4.03.06 The Seller will, at the applicable Transfer Date, provide a
report satisfactory in form and content to the Buyer to substantiate compliance
with Internal Revenue Service and other applicable U.S. Treasury Department
regulations and requirements applicable to reporting of interest and obtaining
Social Security numbers. The Seller also agrees to provide the certification of
an authorized officer of the Seller certifying that the Seller has complied with
all Internal Revenue Service and U.S. Treasury Department requirements for due
diligence in obtaining and maintaining tax identification numbers for each
Mortgage Loan. In addition to the foregoing, the Seller agrees to reimburse the
Buyer for any and all penalties and/or costs incurred because of Internal
Revenue Service and/or U.S. Treasury Department requirements for any missing tax
identification numbers and forms incurred as a result of infractions which
occurred prior to the applicable Transfer Date.
4.03.07 All Investor Pools have been properly certified and/or
recertified as required by Investor requirements and otherwise comply with all
Investor requirements and regulations.
Section 4.04 Representations and Warranties Relating to Mortgage Loans. Seller
represents and warrants that as of the Sale Date and Transfer Date, provided
that any representation or warranty that relates to any event prior to the Sale
Date or Transfer Date shall be deemed to be limited to that period of time
commencing on the Initial Transfer Date and ending on the Sale Date or Transfer
Date, as applicable:
4.04.01 Seller has received no notice as to any Mortgage Loan (i) that
the Mortgage Note and the related Mortgage are not genuine or are not a legal,
valid and binding obligation of the maker thereof, enforceable in accordance
with its terms; (ii) that any party to the Mortgage Note and the Mortgage did
not have legal capacity to execute the Mortgage Note and the Mortgage and each
Mortgage Note and Mortgage have been duly and properly executed by such parties,
and is properly assigned in the name of the Investor.
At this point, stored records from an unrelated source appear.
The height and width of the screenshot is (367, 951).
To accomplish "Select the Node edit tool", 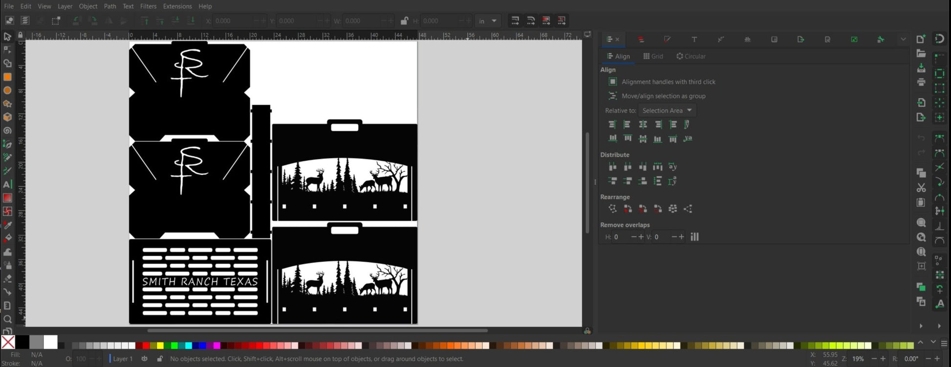I will tap(7, 50).
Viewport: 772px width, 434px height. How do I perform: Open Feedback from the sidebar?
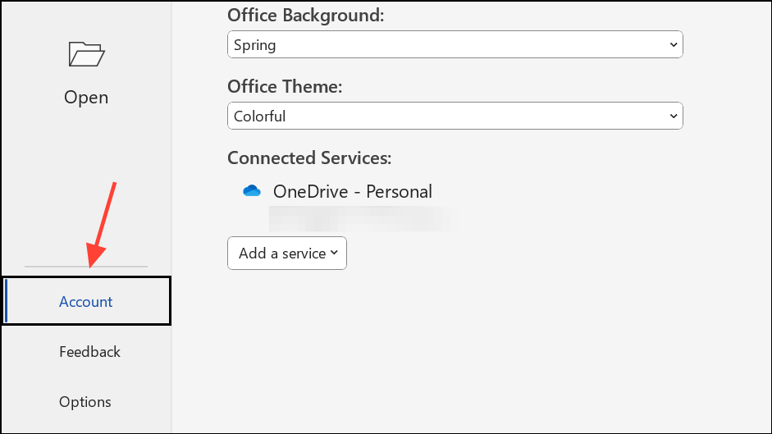click(x=89, y=352)
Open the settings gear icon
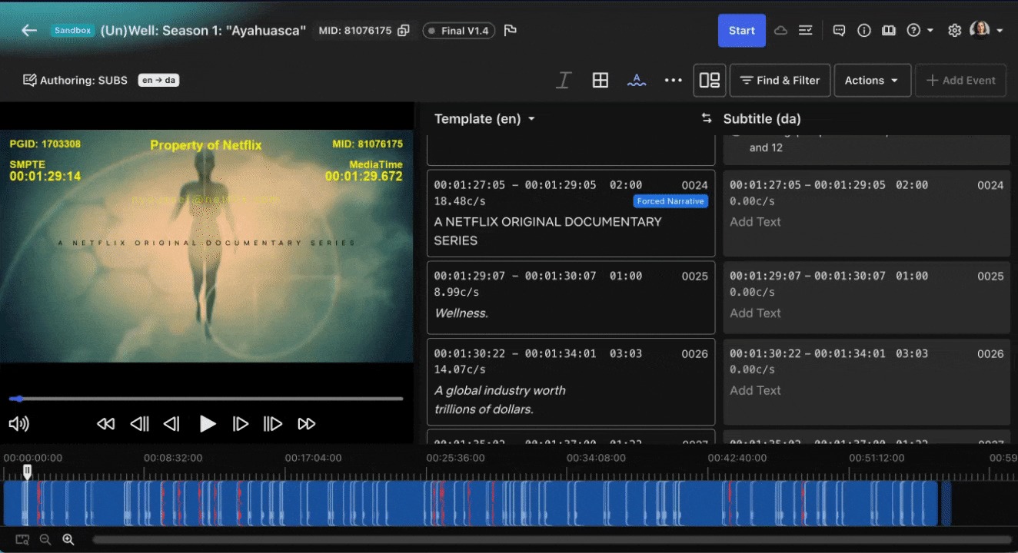 [x=954, y=31]
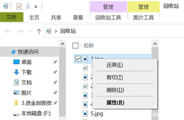Choose 还原(E) from the context menu
184x120 pixels.
[114, 65]
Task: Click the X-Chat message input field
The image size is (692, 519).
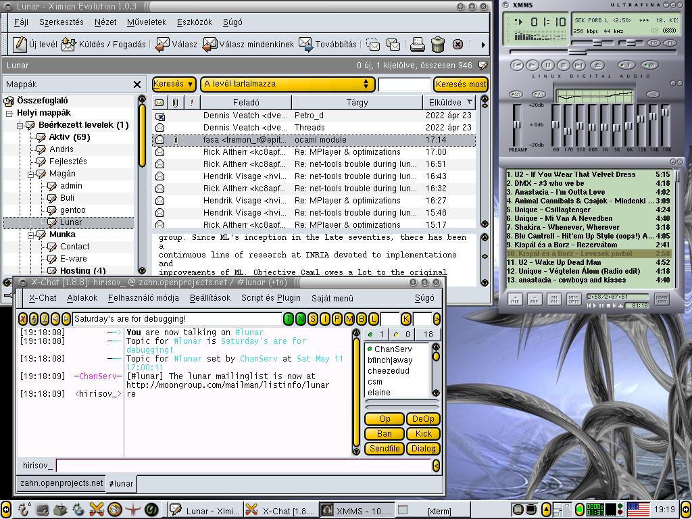Action: [x=243, y=466]
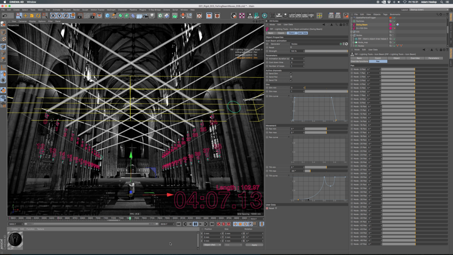Open the MoGraph menu
The height and width of the screenshot is (255, 453).
[111, 10]
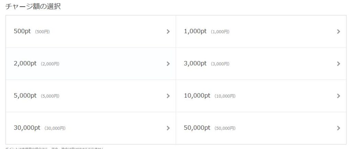
Task: Pick the 10,000pt charge amount label
Action: pos(197,96)
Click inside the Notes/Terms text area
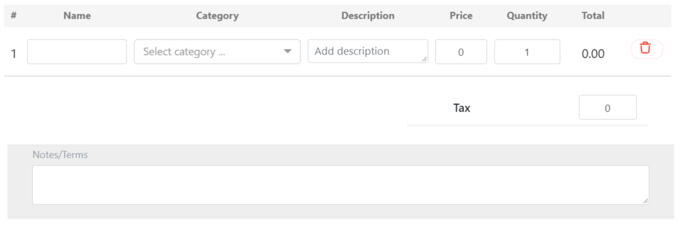 tap(341, 185)
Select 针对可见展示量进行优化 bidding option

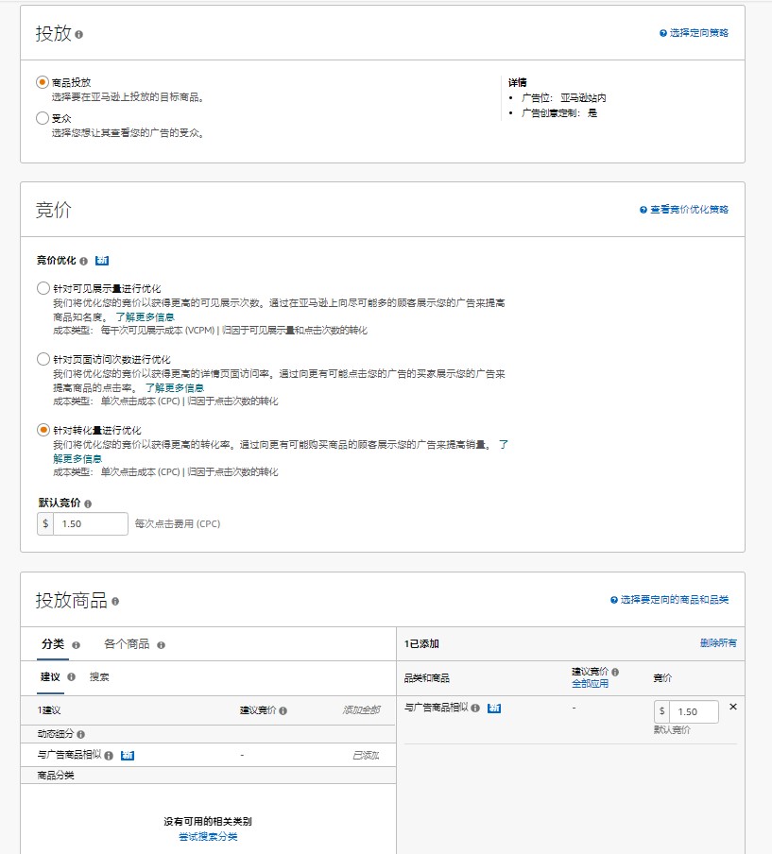43,288
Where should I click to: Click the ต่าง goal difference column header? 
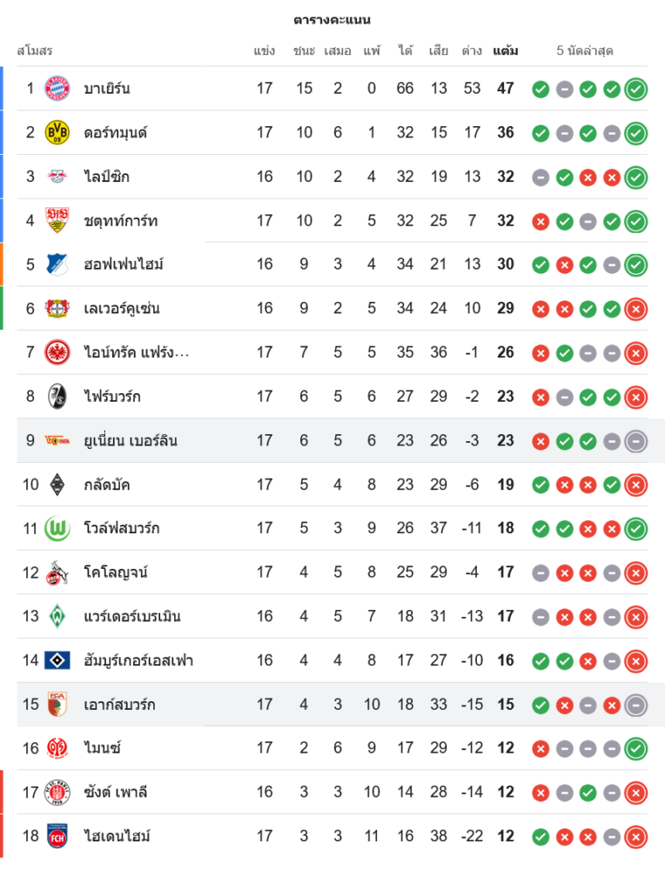pos(472,50)
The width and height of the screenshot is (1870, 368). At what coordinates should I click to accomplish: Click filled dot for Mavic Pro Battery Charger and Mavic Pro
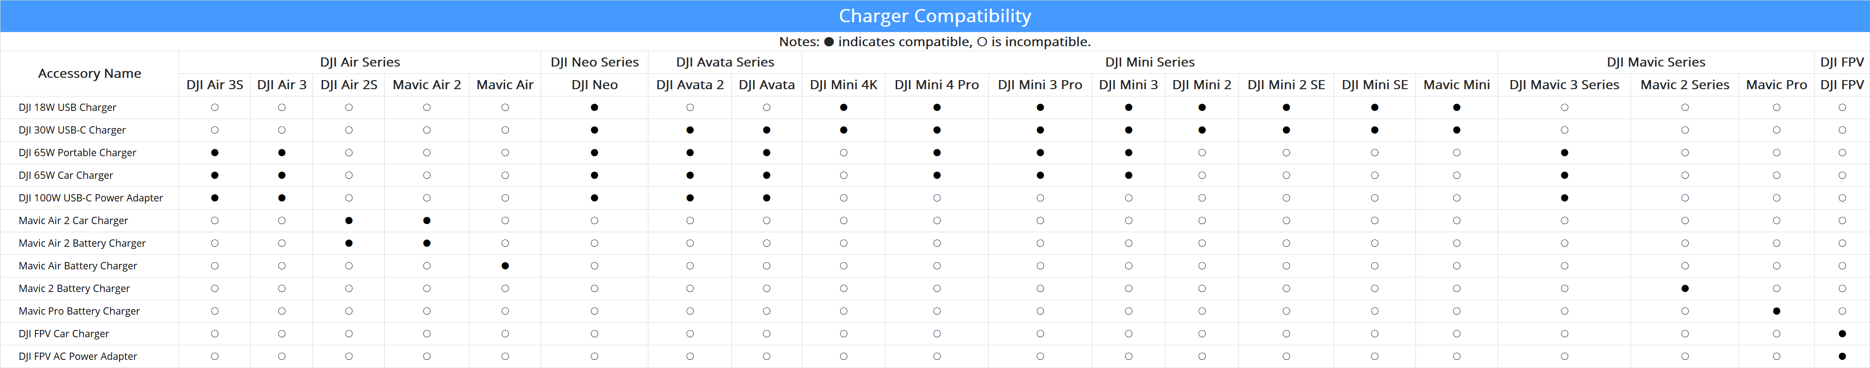click(1776, 311)
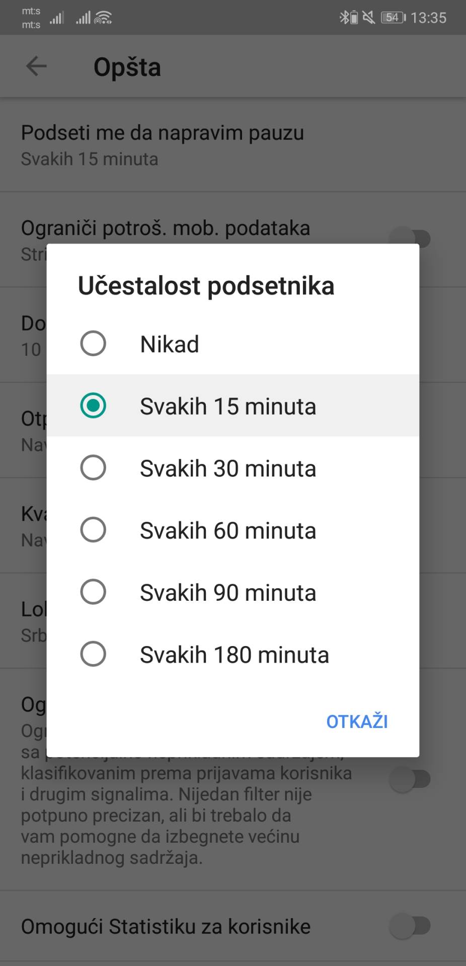
Task: Tap the second mobile signal bars icon
Action: click(x=83, y=17)
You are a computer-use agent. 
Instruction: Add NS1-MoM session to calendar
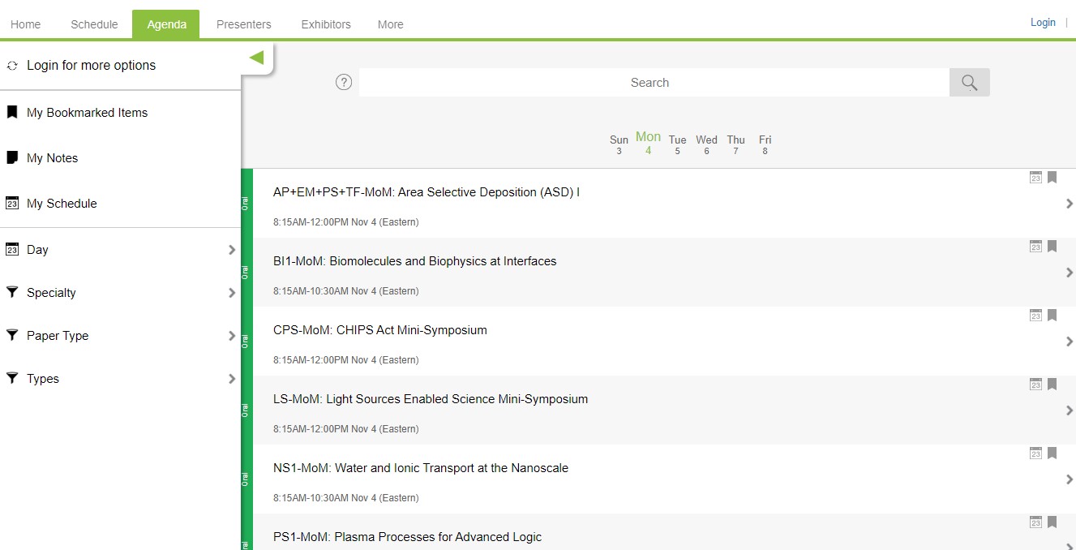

4.04.02 The terms of each Mortgage Note and Mortgage have not been
modified, no party thereto has been released in whole or in part and no part of
the mortgaged property has been released unless approved by the Investor, if
required.
4.04.03 To Seller's knowledge there are no uninsured casualty losses or
casualty losses, where coinsurance has been, or Seller has reason to believe it
will be, claimed by the insurance company or where the loss, exclusive of
contents, is greater than the net recovery from the hazard insurance carrier. No
casualty insurance proceeds have been used to reduce Mortgage Loan balances or
for any other purposes except to make repairs to the mortgaged premises or as
otherwise allowed by the Investor. All damages with respect to which casualty
insurance proceeds have been received by or through Seller have been properly
repaired or are in the process of such repair with such proceeds in accordance
with Investor requirements, regulations and guidelines.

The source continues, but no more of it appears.